More than that, we want to experience it for ourselves. We want to press all the buttons, test out the apps, and personalize every feature. Which experience teaches you more about the tablet—your conversation with someone who told you about it? Or the time you tried it for yourself? The latter, undoubtedly. Our strongest memories are created in the moments where we are actively participating. Humans are active learners by nature.
This may seem intuitive, but somehow these instincts are all too often abandoned in the classroom. The status quo for many years has been to ask students to read about a topic, then the instructor talks about it during class. This teaching strategy is so prevalent that instructor has become interchangeable with “lecturer,” while class is synonymous with “lecture.” If we know that this is not the most effective way to learn something when it comes to every other aspect of our lives, then why are we doing it in the most important place for learning—the classroom?
Instead of allowing students to be passive learners – as in a traditional lecture environment – in which they are expected to let information flood into their minds and are somehow expected to retain it, we should encourage students to become active learners; and if they can become active visual learners they will learn even more.
Comprehension of complex subjects can be dramatically increased through visual learning. Think of experts in any field of study—they are often visual experts. Botanists must recognize plants, chemists must recognize molecular structures, artists must recognize styles and periods, radiologists must recognize injury and disease…and the list goes on. Experts are able to pick out patterns at a glance, but how can students best learn these skills? The key lies in repetition and in active visual learning. Students must be repeatedly exposed to the information—whether it’s through pictures, videos, maps, or graphs. Visual aids that are used consistently and that include variation enhance learning by allowing students to form a mental image of the topic, a mental image that includes variation in the conceptual category.
By combining visual training with active learning, students can go from novice to expert in far less time than with traditional study methods. Active learning requires students to engage with the material. One of the most effective ways to accomplish this is through retrieval practice. In retrieval practice information is brought out of memory for a specific purpose (Karpicke and Blunt, 2011).
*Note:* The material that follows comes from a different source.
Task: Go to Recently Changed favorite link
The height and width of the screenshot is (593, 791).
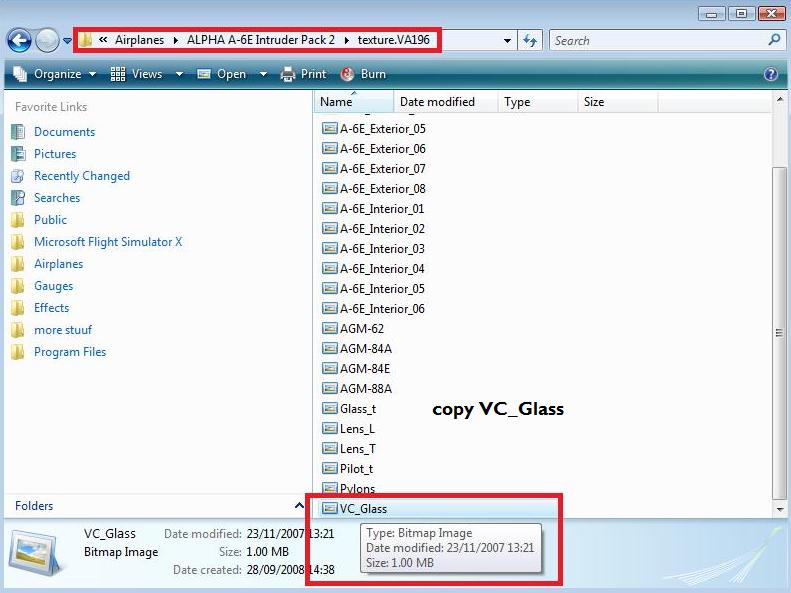Action: (x=82, y=176)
By exposing students to a variety of visuals, then asking them to recall information associated with the images, we can promote the type of expert-level recognition skills described above. Each time the topic is recalled, it reinforces the learning process, making the memory even stronger. It is every teacher’s hope that students will leave their class with the material seared into their memory. For this to happen, the students must actively engage the material. The focus can no longer be on what the teacher can impart, but on what the student can learn.